House Training a Puppy

House training a puppy takes time, consistency and patience. The proper training methods can make it easier on you and your dog. This is a guide about house training a puppy.

July 17, 2007 Flag
11 found this helpful

Crate training seems to be all the rage these days although it's relatively new. Possibly because more people are spending more time away from home. Both spouses working and so on. It's trendy, I suppose.

But in the not too distant past, people house trained their dogs successfully without a crate. Crates are useful for transporting and to keep your pet safe in certain instances. But in my estimation, not such a good way to house train an animal who will likely be spending his entire life with you.


Yes, this may be just opinion, but I have house trained all my dogs successfully and they have never been in a crate.

It is such a sweet and wonderful time having a new puppy in the house. But please, before you get him, do research, inform yourself on what his needs are. Do some research even to find what kind of dog will fit best in your home and lifestyle; high energy, low energy, loyalty to small children, and so on.

The more time you spend picking out a dog makes it better for all concerned. Of course if he is a rescue and needs you right away, just be sure you are prepared to make a few sacrifices and to be very understanding.

For those of us who rescue dogs it doesn't feel like a sacrifice, but there are families who are not so prepared to deal with soiled carpets, chewed things, including people, inappropriate barking, and all the other things that can come along with a dog whose needs haven't been met. It is between you and your family to honestly decide if you are willing to embrace a new animal and do what is needed to meet his needs and your own.


Make an active effort to have a responsible person around the home for at least a week or two at all times when your puppy first comes to your house. The more time you can spend with him when he is little ensures that he can be a safe, happy and well adjusted adult dog.

Puppies don't have very big bladders and can pee a lot of times in a day. Which is great for training. If you notice him circling and sniffing the floor you can be relatively certain he is thinking about going for a pee.

Gently pick him up and take him outside. He may lose interest in peeing once he gets outside, but be patient. If and when he does let him know how pleased you are, lots of praise and lots of love.

Sometimes he will totally forget about peeing and you can let him back inside, but watch him closely and repeat going outside when he starts to sniff and circle.

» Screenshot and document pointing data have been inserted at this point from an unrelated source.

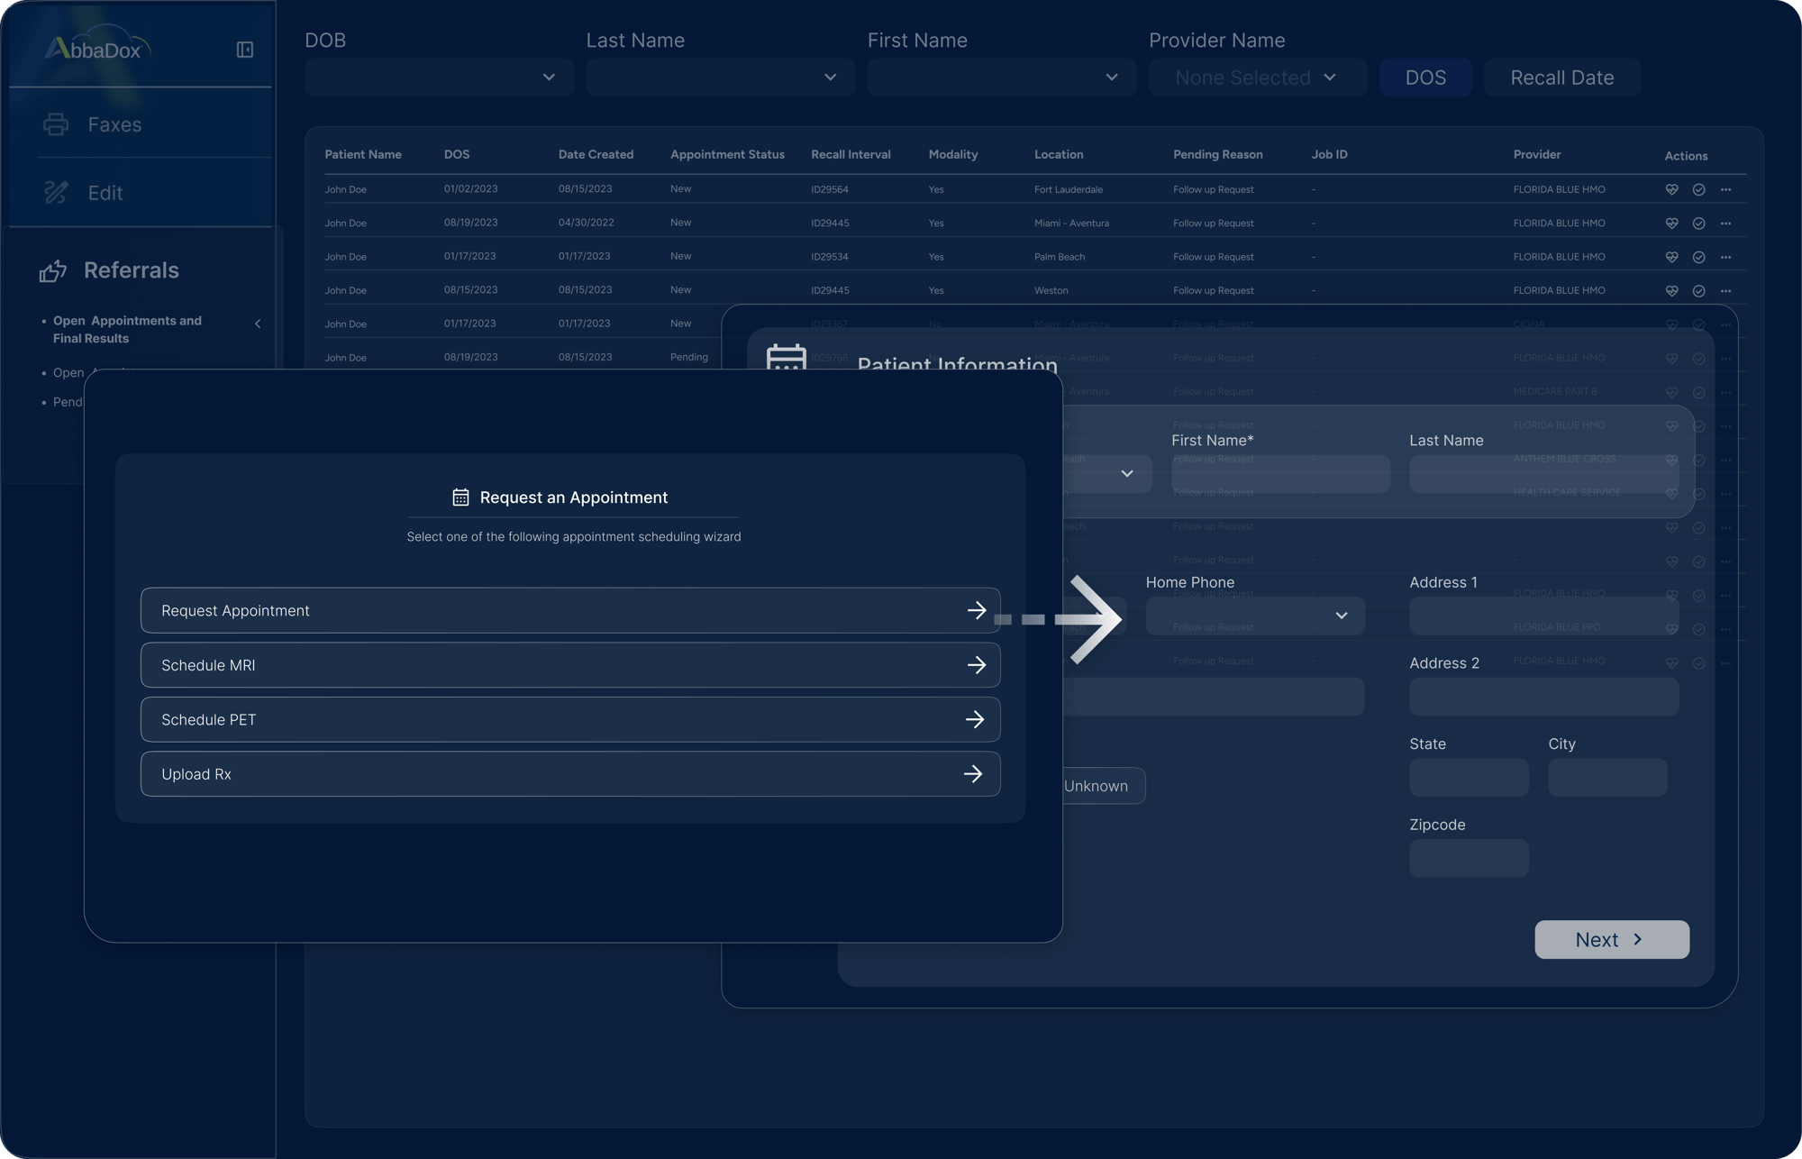
Task: Click the Next button
Action: pos(1611,939)
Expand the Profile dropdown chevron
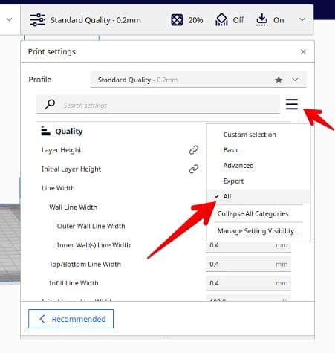This screenshot has width=335, height=353. pyautogui.click(x=295, y=80)
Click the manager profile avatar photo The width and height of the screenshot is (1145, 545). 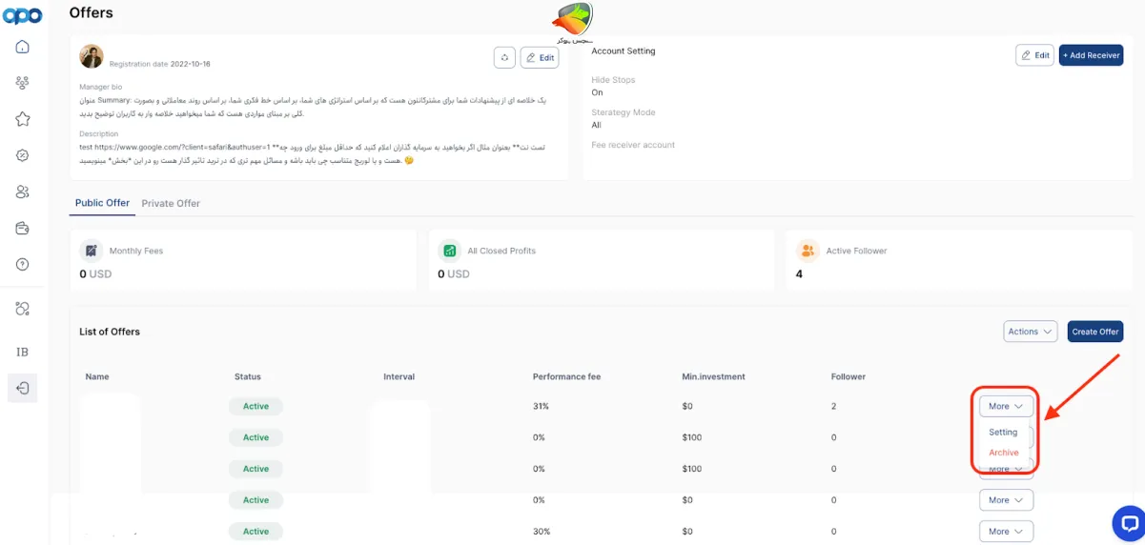pos(92,56)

If you take him to the same place outside he will quickly learn from the puddles he has already made that this is a good place to pee. That's what he is looking for when he is sniffing the floor.

Accidents do happen though with puppies. If you catch him in the act, gently pick him up, don't say "good dog/bad dog", just suggest that we should go outside. Likely he's done, but give him 5 minutes outside and don't play with him at those times. Play time is for after he pees. Poops.

Right after meal time is poopie time. And you will see him doing the poop squat. Of course take him outside right after eating if you can; give love and praise for a job well done. He might go poopie other times too, just watch him. It's like having a toddler around the house.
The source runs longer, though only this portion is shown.